Often at trial, information is kept from a jury which one would ordinarily consider to be completely relevant in deciding a matter in real life. Common sense issues like a defendant’s prior negligence history before inflicting a personal injury or a defendant’s acts after inflicting a personal injury upon a victim are matters usually not permitted into evidence for a jury’s consideration.

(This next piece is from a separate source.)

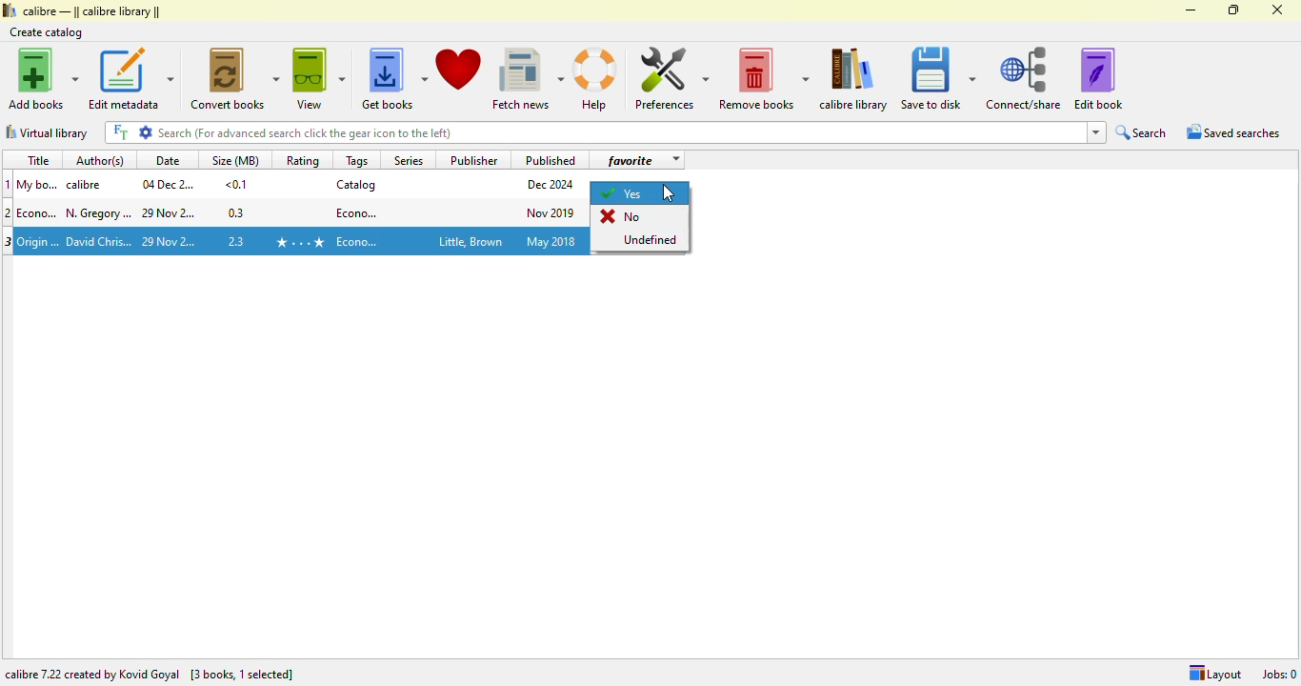 The height and width of the screenshot is (686, 1301). I want to click on Author, so click(99, 242).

A defendant’s general character
Everyone knows a person typically acts in conformity with their demeanor and habits. However, a defendant’s general character is ordinarily not to be considered at trial. In other words, a party’s behavior in another matter normally cannot be considered in the determination of a new matter before a jury. For instance, a jury in a medical malpractice case in Georgia cannot know that a defendant doctor has been sued and found liable for professional negligence on five (5) previous occasions. The “reasoning” behind this rule is that parties should be judged on their isolated conduct in a particular circumstance. In actuality, defendants who appear at trial are often more likely to be “repeat offenders” and this truth is what caused them to be sued in the first place and what has inspired a plaintiff to take a case all the way to a jury against the bad actor.
A defendant’s subsequent remedial measures (error corrections)

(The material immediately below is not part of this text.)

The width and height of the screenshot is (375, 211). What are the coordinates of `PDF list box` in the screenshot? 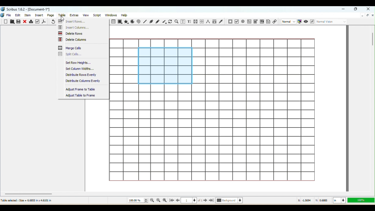 It's located at (261, 22).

A jury is usually not permitted to know about the steps a defendant takes to correct a problem after a person has been injured. For instance, if a person falls at a Kingsland, GA restaurant which knowingly has slippery tile at its entrance, the restaurant can replace the tile after its customer has been injured and then contradict the truth and argue to a jury the tile was not dangerous without any concern about the evidence of the tile’s replacement coming to light. While this deceitful turnabout defies logic, the legal “reasoning” behind this evidentiary rule is that by keeping such evidence away from juries, defendants will be encouraged to eliminate dangerous conditions (before someone else gets hurt) without fear of their repairs being used against them to prove their negligence in the first case. As to the practical effect of the rule, what often occurs is that a plaintiff stands before a jury hoping the jurors will recognize the defendant’s negligence of which the plaintiff, the defendant and the court are already aware.